Thirteen members of Congress from the Science, Space, and Technology Committee "need to take some time away from lobbyist mixers and meet the people," said the U.S. branch of Greenpeace in a communique, adding "American citizens believe in climate change and want a better future."
The environmental group was reacting to a letter sent by the lawmakers one day earlier, requesting Greenpeace and seven other groups to provide information about their role in the launch of a transparency operation on March 29 targetting ExxonMobil by 17 state sttorney generals - who received the letter as well.
In the letter, the lawmakers denounced that the lawmakers and the environmentalists for trying to "demonize the fossil fuel industry," claiming the Congress had the right of "funding and conducting scientific research free from intimidation and threats of prosecution."
"If Exxon knew its work made climate change worse and hid this information for profit, it should be held accountable, not protected by elected officials who are there to represent the American people, not corporations," added Greenpeace. "Since 1999, these 13 elected officials have been paid millions in campaign contributions from coal, oil and gas companies, so this letter is more proof that the system works –for corporations."
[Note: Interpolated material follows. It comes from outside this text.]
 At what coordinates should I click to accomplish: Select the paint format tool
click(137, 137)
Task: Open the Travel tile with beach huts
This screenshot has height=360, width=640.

On the same day, the Center for International Environmental Law created a search database compiling over hundreds of papers that document the decades-long corporate misinformation campaign to derail climate science, available here.
"The big development today," CIEL President Carroll Muffett told teleSUR, "is that the documents clearly suggest that the oil industry invested their research resources into finding alternative factors that would explain climate change, into identifying other pollutants than the exploitation of fossil fuels."
The documents, mainly coming from online resources available after intense research, found that oil companies, including ExxonMobil, have known about the dangers of climate change decades before anyone else and have lead a campaign to suppress climate science and create public doubt about global warming since the 1950s.
Even worse, Muffett highlighted, the documents show they had the technologies available decades ago to cut emissions by half, yet refused to use them "because they are too costly."
Climate-Induced Human Change
As for ExxonMobil (named Humble Oil at the time), CIEL uncovered that the oil giant funded scientists to argue that petroleum products could help control the climate: burning oil on the ground to clear away fog or blow away smog; coating large areas of the earth in asphalt to change rainfall patterns; or using oil slicks on the sea surface or carbon dust sprayed from aircraft to shift or weaken hurricanes.
Muffett strongly encouraged the public to go to the search database and conduct their own research and find new connections that could help answering basic questions like: “What did the oil industry know? When did they know it? And what did they do about it?"
The documents have research significance, he added, but also legal implications, as they can expose the company's deliberate attempts to protect their profits at the expense of the environment and public safety.